### Given exercise
Please copy out every line of the records below word for word, omitting the pictures.

Entries on target coordinates:
======
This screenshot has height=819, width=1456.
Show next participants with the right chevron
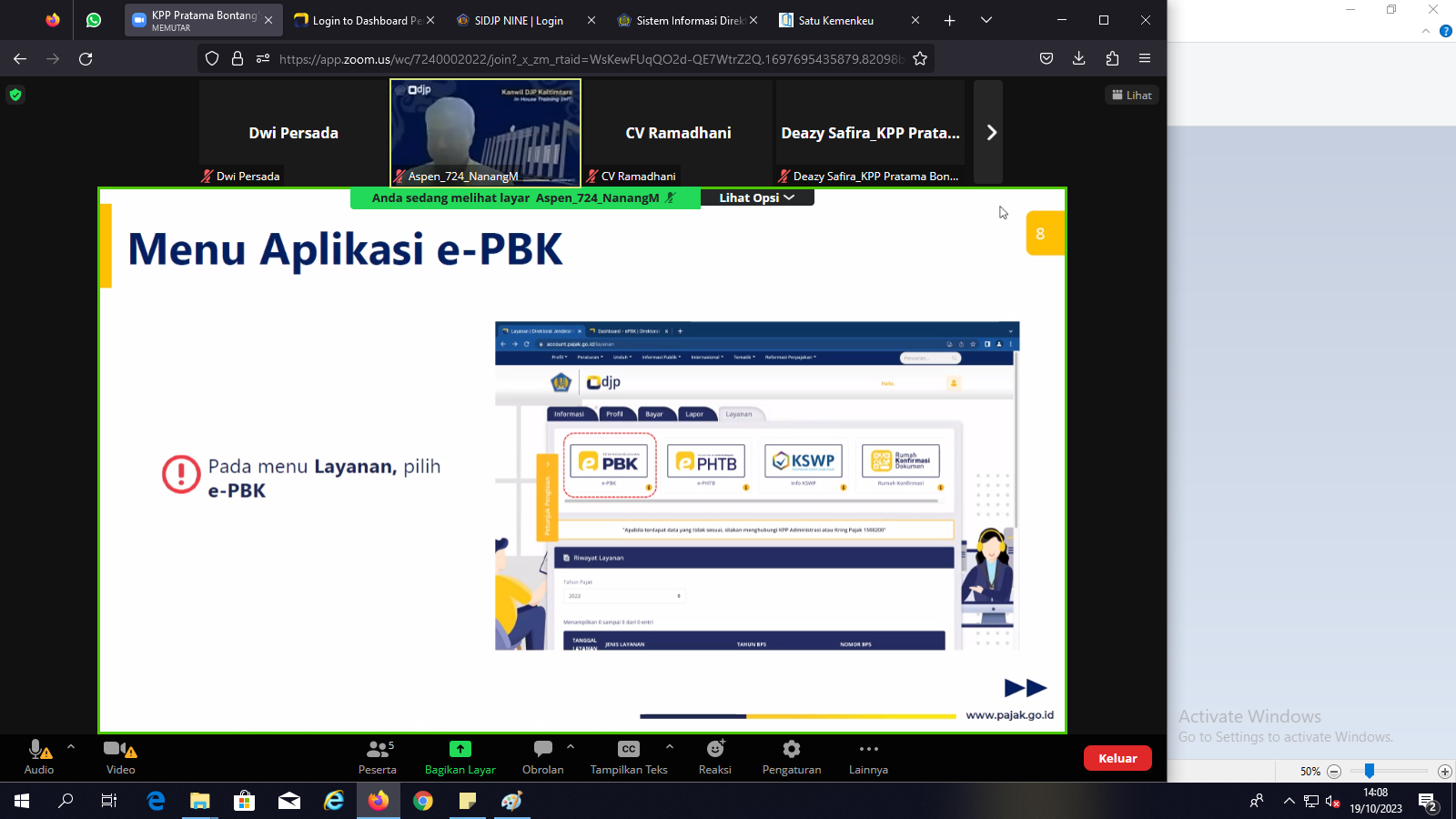[x=990, y=133]
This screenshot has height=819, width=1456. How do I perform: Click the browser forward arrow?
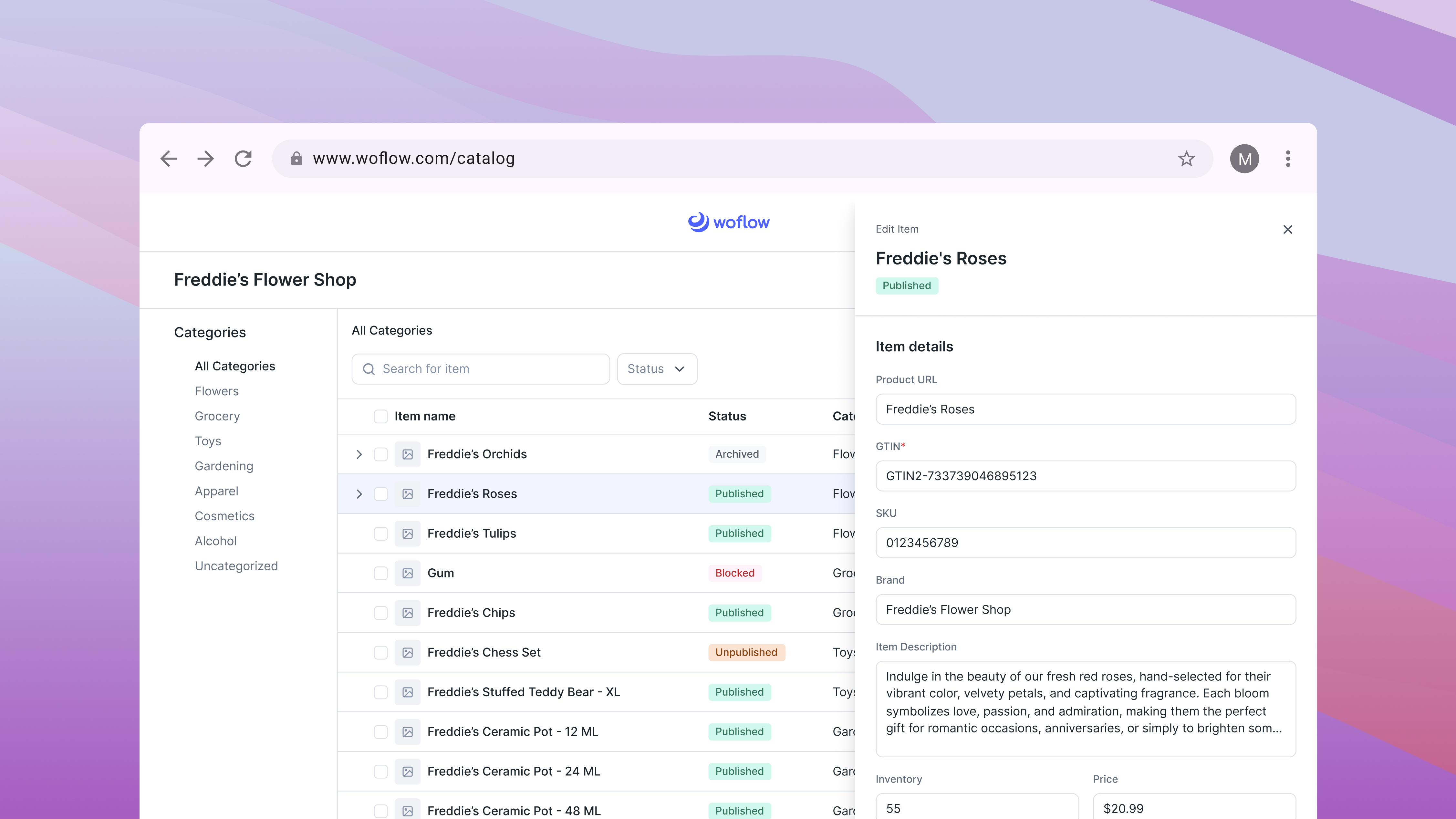pos(206,159)
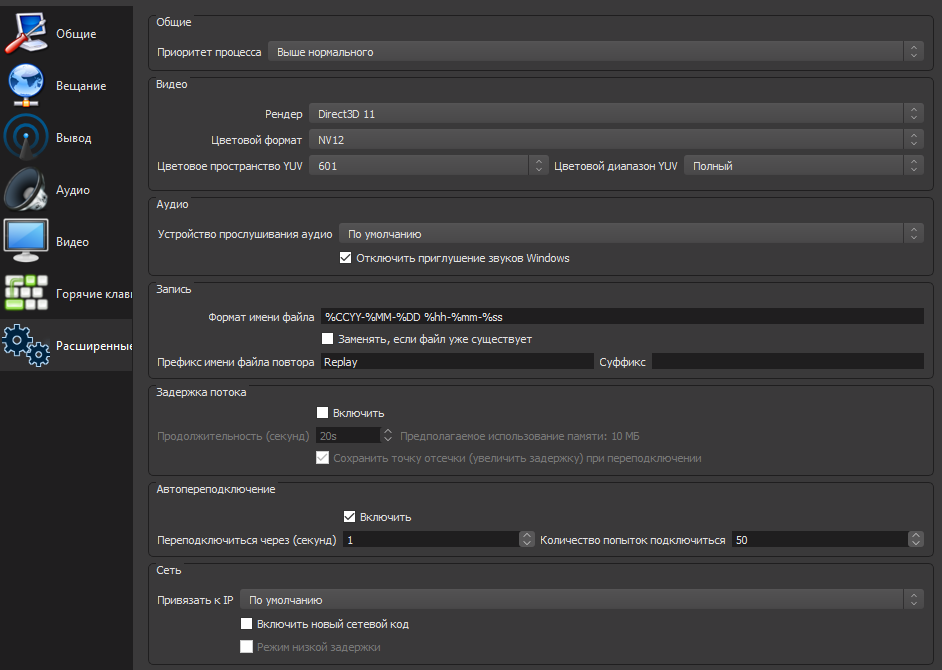Expand the Рендер Direct3D 11 dropdown
This screenshot has width=942, height=670.
click(616, 114)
======
### Task output
This screenshot has height=819, width=1456.
Show next participants with the right chevron
[x=990, y=133]
This screenshot has height=819, width=1456. How do I perform: Click the browser forward arrow?
pos(206,159)
Expand the Рендер Direct3D 11 dropdown
This screenshot has width=942, height=670.
click(616, 114)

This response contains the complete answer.